Perché la “buine man” non basta. Non bastano le pacche sulle spalle, le dichiarazioni d’intenti, le promesse di ascolto. Servono clienti, ricavi, un flusso vitale che riporti le persone in centro, dicono , e questo non si ottiene con le slide, ma con politiche coraggiose e coerenti.

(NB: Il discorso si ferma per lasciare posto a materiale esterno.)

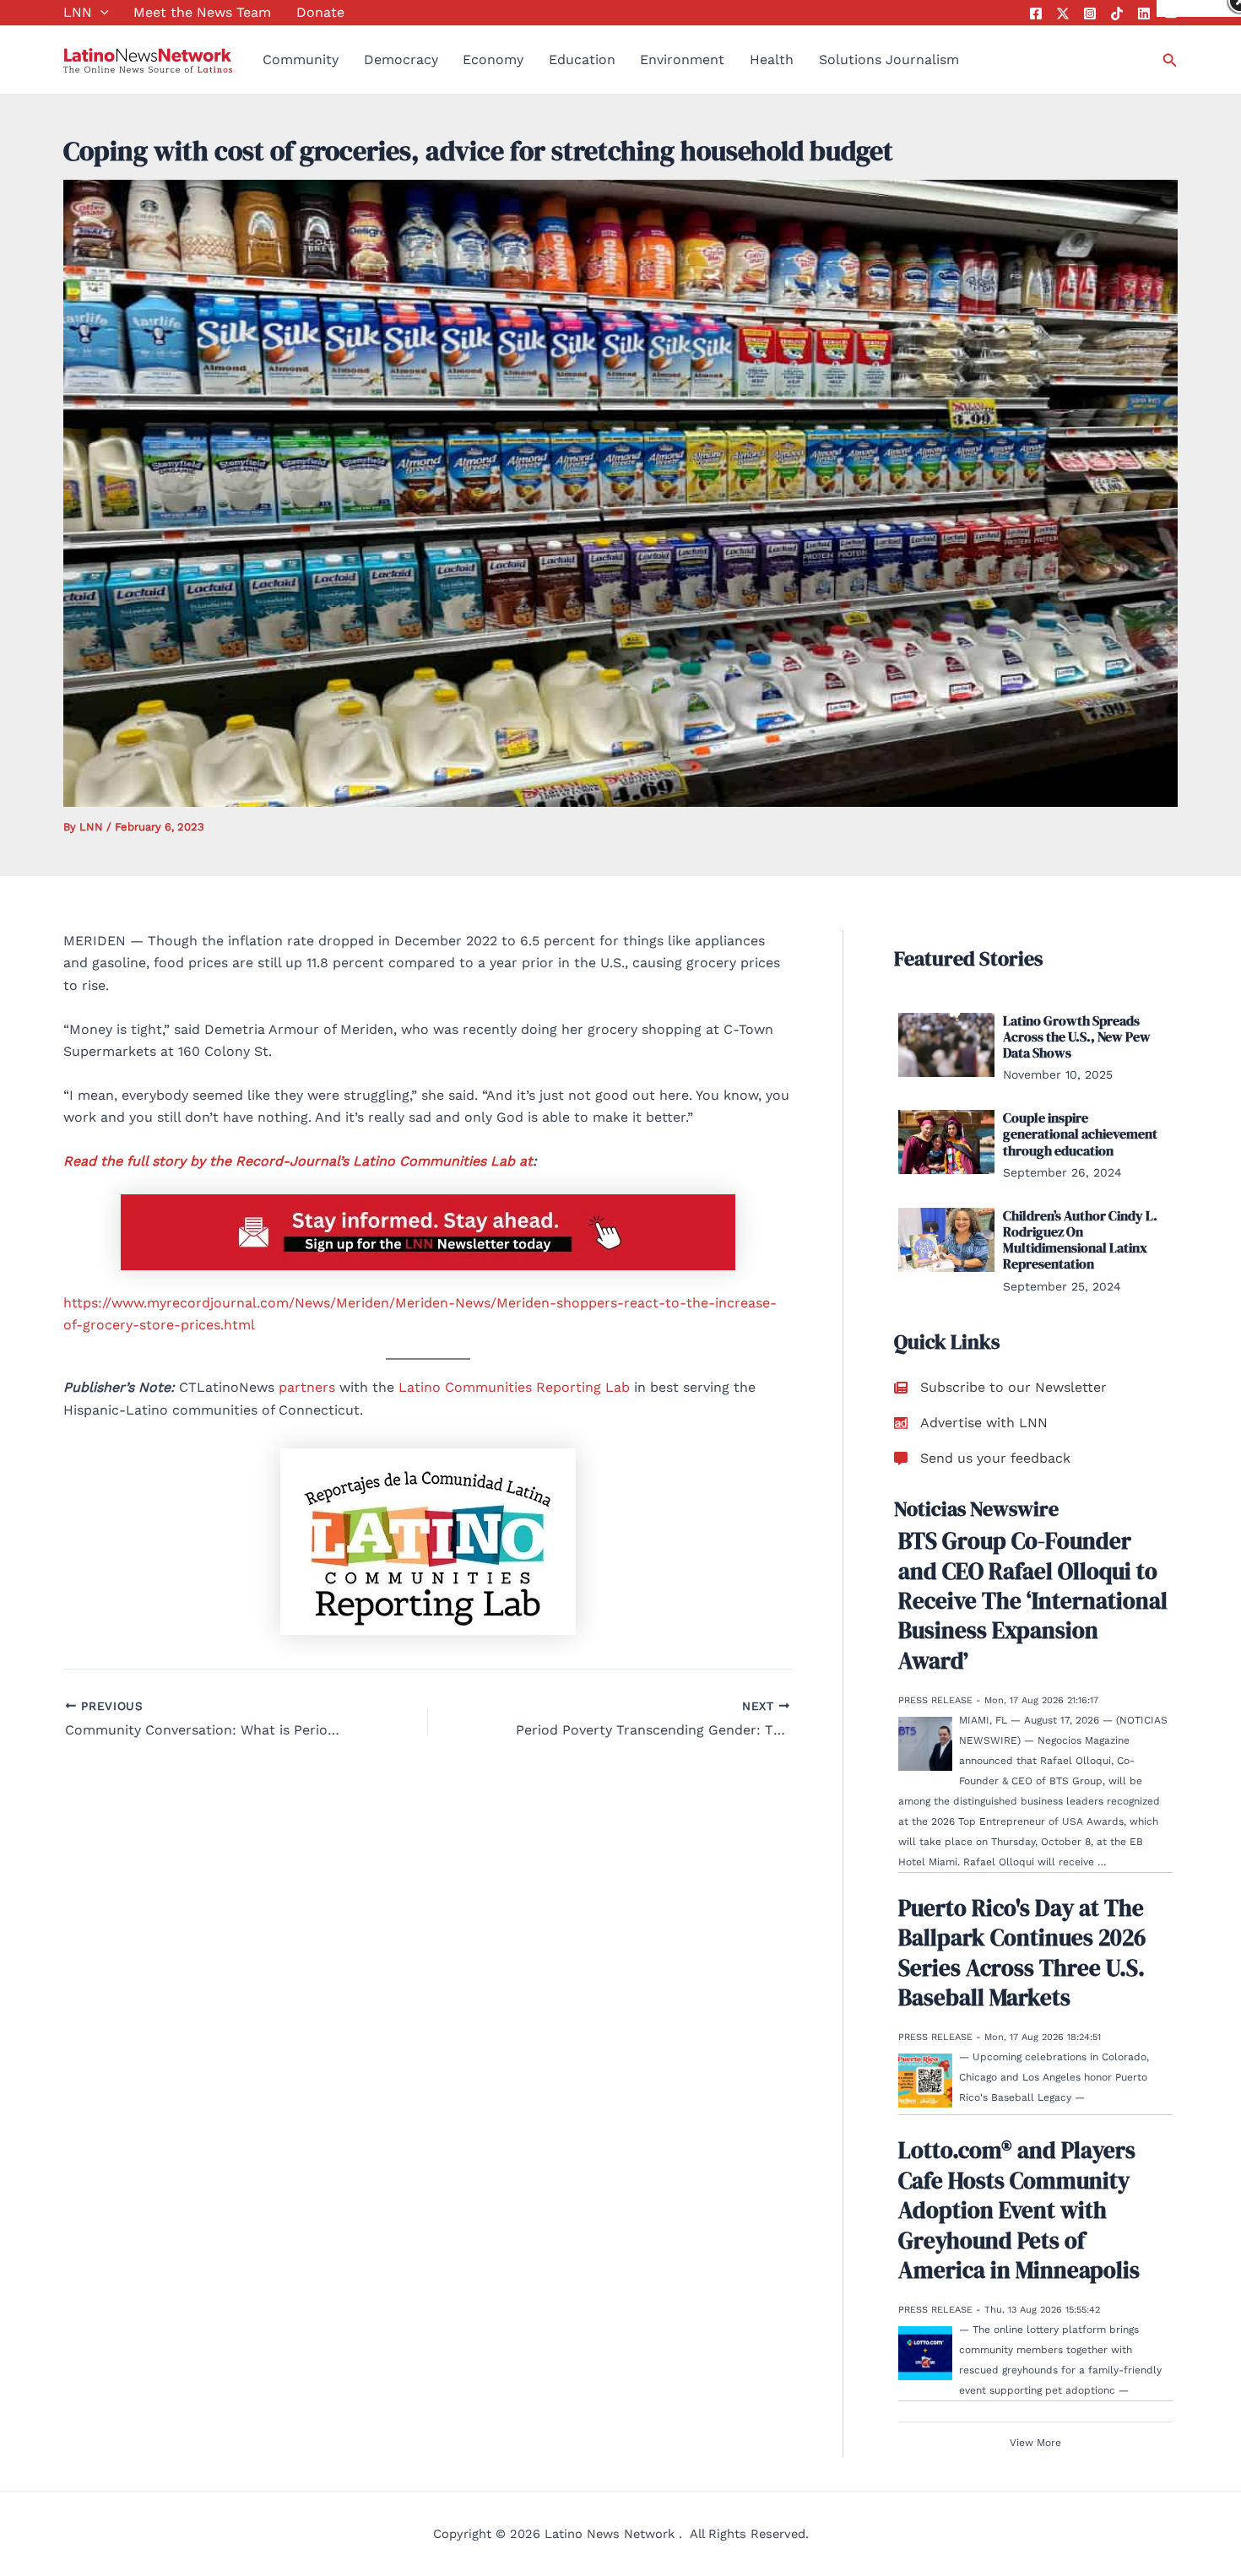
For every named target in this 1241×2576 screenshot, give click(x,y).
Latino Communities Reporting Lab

Udine deve tornare attrattiva. Servono eventi, mostre, iniziative culturali diffuse e continue. Servono parcheggi accessibili, non solo per chi arriva da fuori, ma anche per chi vive la città ogni giorno. E serve, soprattutto, un’azione decisa per contrastare il degrado che da tempo risale da via Aquileia e ha ormai raggiunto via Vittorio Veneto. Non è solo una questione di decoro: è una questione di sicurezza, di vivibilità, di dignità urbana.
Tutto il resto — i tavoli, i piani, le conferenze stampa — rischia di restare propaganda. E la propaganda, si sa, non paga l’affitto.